--- Begin Input material ---

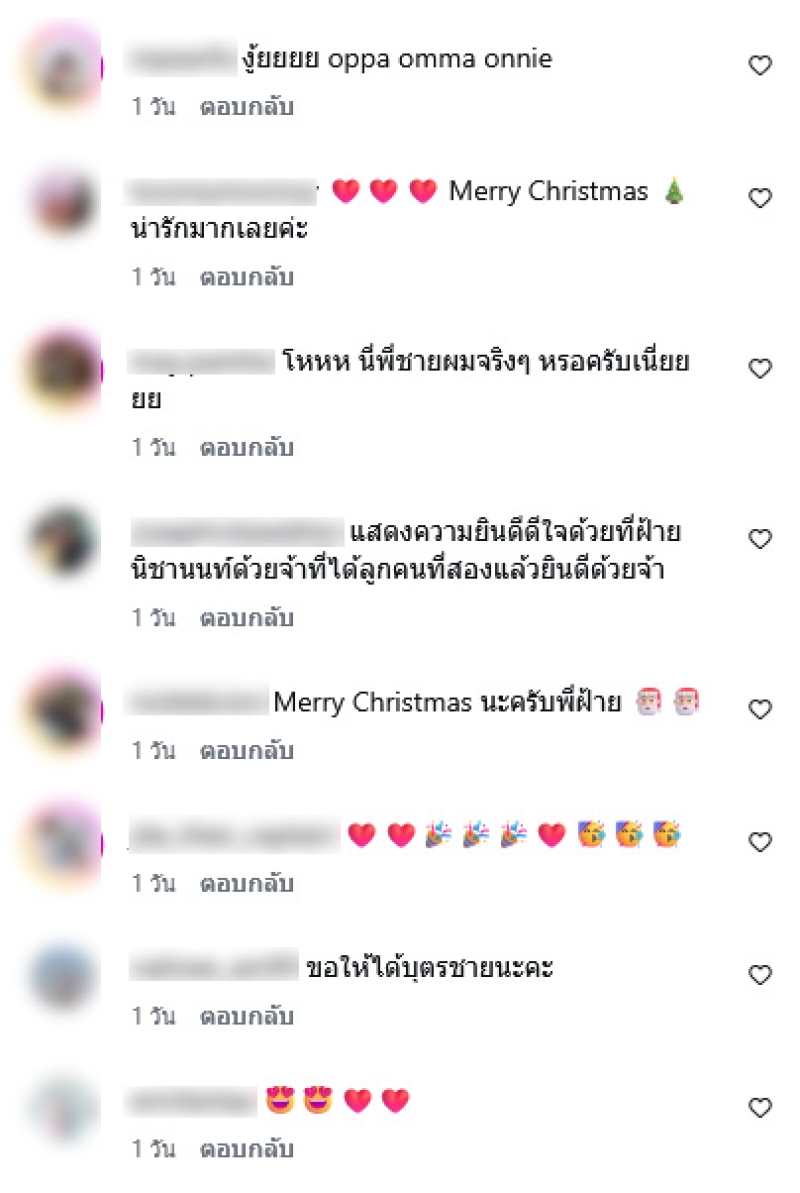Click '1 วัน' timestamp under party emoji comment
Image resolution: width=800 pixels, height=1193 pixels.
154,883
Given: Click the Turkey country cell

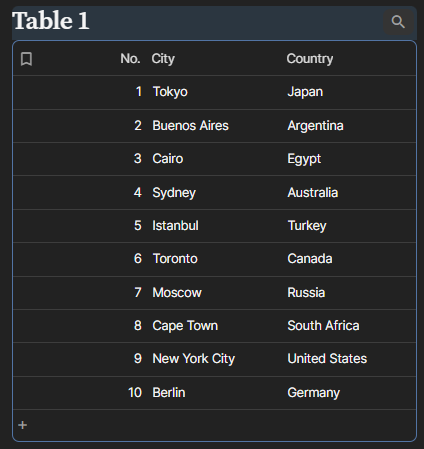Looking at the screenshot, I should [x=307, y=226].
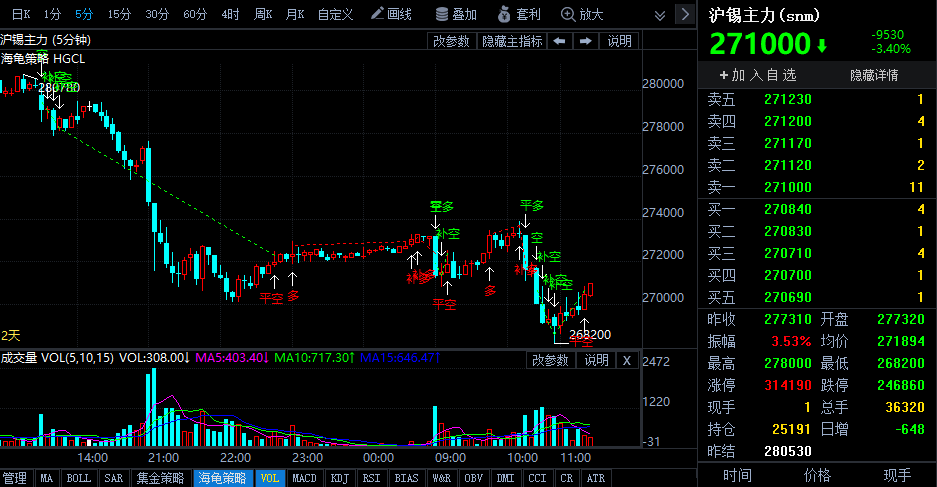Open the 画线 drawing tool
The height and width of the screenshot is (487, 937).
(391, 14)
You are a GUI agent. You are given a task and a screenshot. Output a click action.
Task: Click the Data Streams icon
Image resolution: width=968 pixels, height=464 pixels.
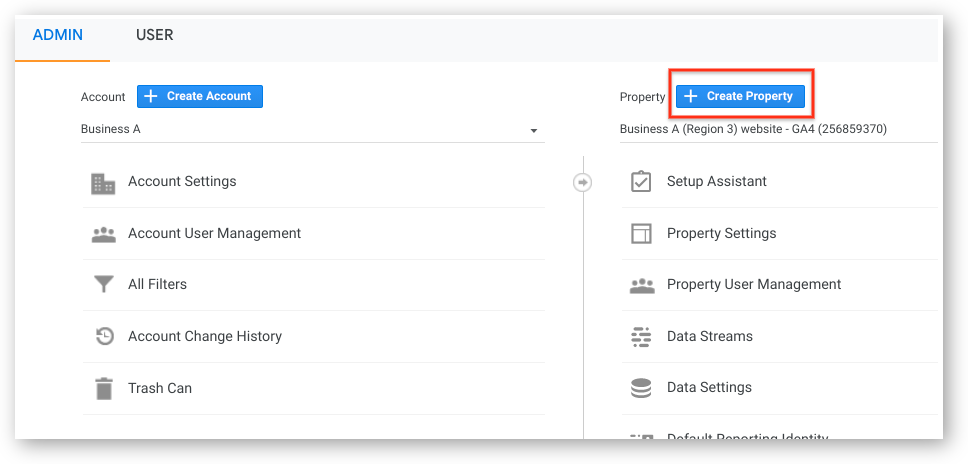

--- End Input material ---

● **Given problem**: Rewrite all of the material above with "Turkey" changed to "Japan" and everything else kept the same. Leave the pictures out.

● **Solved problem**:
Click '1 วัน' timestamp under party emoji comment
Image resolution: width=800 pixels, height=1193 pixels.
154,883
Given: Click the Japan country cell

Looking at the screenshot, I should [x=307, y=226].
Open the 画线 drawing tool
The height and width of the screenshot is (487, 937).
(391, 14)
You are a GUI agent. You are given a task and a screenshot. Output a click action.
Task: Click the Data Streams icon
Image resolution: width=968 pixels, height=464 pixels.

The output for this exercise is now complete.